An diesem Beispiel wird deutlich: Während Branchen wie Bau & Handwerk, Logistik & Transport oder Medizintechnik besonders attraktiv und gut zugänglich sind, bieten andere Felder – etwa Digitalwirtschaft oder Tourismus & Freizeit – zwar interessante Nischen, aber geringere Hebel für systematisches Wachstum. Was zählt, ist Fokus: lieber drei Branchen exzellent bearbeiten als zehn oberflächlich.
1.3 Definition des Zielbilds: Aus Segment- und Branchenanalyse entsteht ein gemeinsames Zielbild für die nächsten 12 bis 24 Monate. Es beantwortet die entscheidende Frage: „Wo greifen wir an und was sind unseren konkreten Ziele?“
Dieses Zielbild bündelt die Stoßrichtungen:
- Ertrag im Bestand heben durch Cross-Selling,
- Effizienz steigern durch klare Strukturen,
- neue Märkte erschließen durch fokussierte Brancheninitiativen.
So wird aus der Analyse eine strategische Landkarte für den Vertrieb.
2. Umsetzung
In der Umsetzungsphase sollte ein zeitlich gestaffelter Plan entstehen und abgearbeitet werden. Einige Themen sind sehr kurzfristig umsetzbar, während andere längere Vorbereitungen, konzeptionelle Überlegungen und größere Prozessveränderungen erfordern.
2.1 Schnellboot / 100-Tage-Plan: Wachstum entsteht nicht auf dem Papier, sondern im Tagesgeschäft. Ein 100-Tage-Plan bündelt alle Maßnahmen, die kurzfristig Wirkung zeigen: klare Kennzahlen, wöchentliche Reviews und transparente Dashboards. Schon nach wenigen Wochen spürt man: Der Vertrieb arbeitet fokussierter, Entscheidungen werden datenbasiert getroffen und Erfolge werden sichtbar.

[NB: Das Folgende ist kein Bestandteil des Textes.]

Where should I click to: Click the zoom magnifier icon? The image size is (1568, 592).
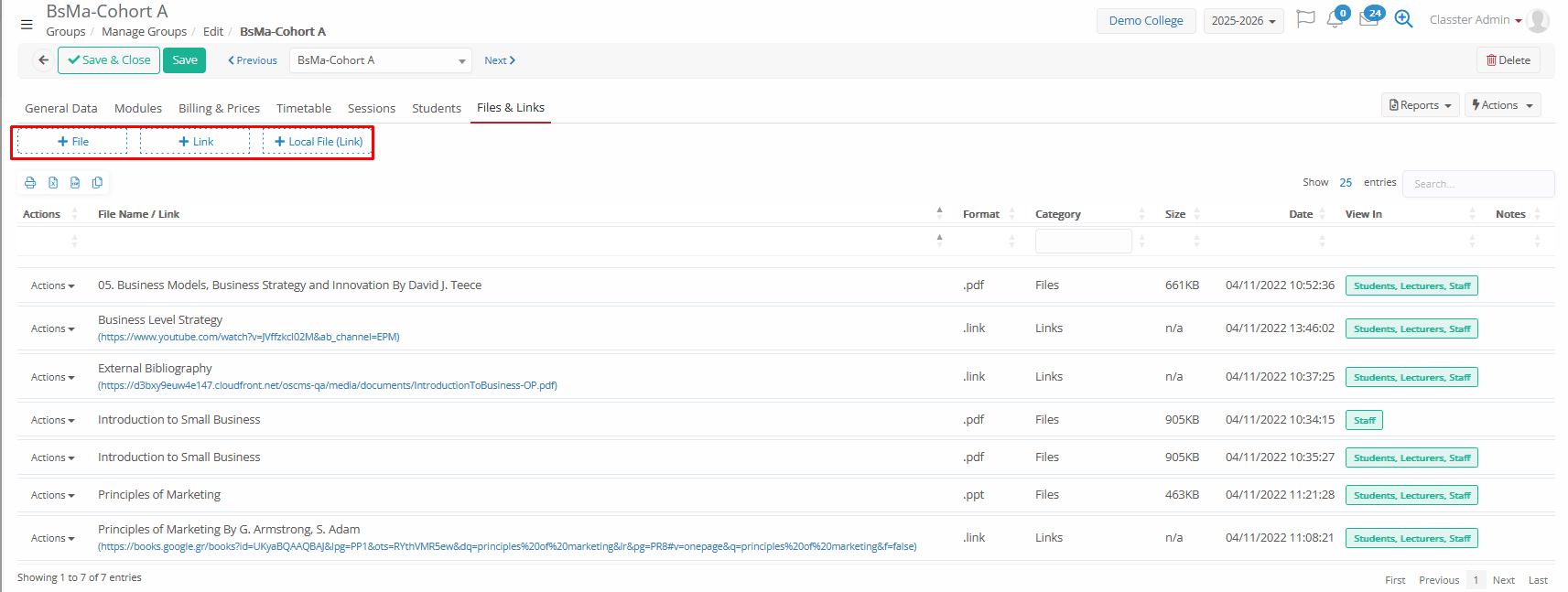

2.2 Effizienz im Vertrieb: Danach geht es um Strukturen. Viele Häuser erkennen erst bei einer Allokationsanalyse, wieviel Zeit im Vertrieb intern gebunden ist – statt beim Kunden. Wer Betreuungszeit, Kontaktintensität und Funnel-Qualität misst, erkennt schnell, wo Effizienzpotenziale liegen. KI-gestützte Verhandlungstrainings und standardisierte Playbooks helfen, Gespräche zu professionalisieren und Erfolgsquoten zu steigern.
2.3 Push in neue Märkte: Hier beginnt der gezielte Marktausbau. Auf Basis der Branchenpriorisierung werden Go-to-Market-Playbooks entwickelt, Pilotinitiativen gestartet und „Leuchtturmprojekte“ umgesetzt. So entstehen erprobte, skalierbare Vertriebslogiken, die auch in anderen Branchen und Segmenten wirken.
2.4 Vertriebsorganisation, Rollen & Verantwortlichkeiten, Steuerung / Vergütung: Nachhaltiger Vertriebserfolg braucht Struktur und Verbindlichkeit. Rollen und Verantwortlichkeiten zwischen Markt, Marktfolge und Spezialisten werden geschärft, regelmäßige Pipeline-Reviews und Wachstumsboards etabliert. Wenn Incentives und Steuerungssysteme an strategischen Zielen ausgerichtet sind, ziehen alle in die gleiche Richtung. Genau wie das Preis- & Produktmanagement können diese Maßnahmen bereits zum Anfang der Umsetzung angestoßen werden und sind begleitend zu den bisher genannten Maßnahmen 2.1 bis 2.3 zu verstehen.
2.5 Preis- & Produktmanagement: Am Ende entscheidet der Ertrag, der aus durchgesetzten Preisen und passenden Angeboten kommt. Produkt- und Preisstrategie müssen daher eng mit der Marktbearbeitung verzahnt werden. Wer seinen Produktmix regelmäßig analysiert, Cross-Selling-Potenziale nutzt und Preise aktiv steuert, stärkt die Profitabilität und Wettbewerbsfähigkeit des gesamten Hauses.
Fazit: Wachstum braucht Struktur und Konsequenz
Der Weg zu profitablem Wachstum beginnt mit einem klaren Zielbild und endet mit konsequenter Umsetzung. Dazwischen liegt kein Zufall, sondern Systematik: Daten statt Bauchgefühl, Fokus statt Gießkanne, Steuerung statt Aktionismus. Denn am Ende zeigt sich immer wieder: Erfolgreiche Banken haben keine lauteren Vertriebe, sondern bessere Strukturen.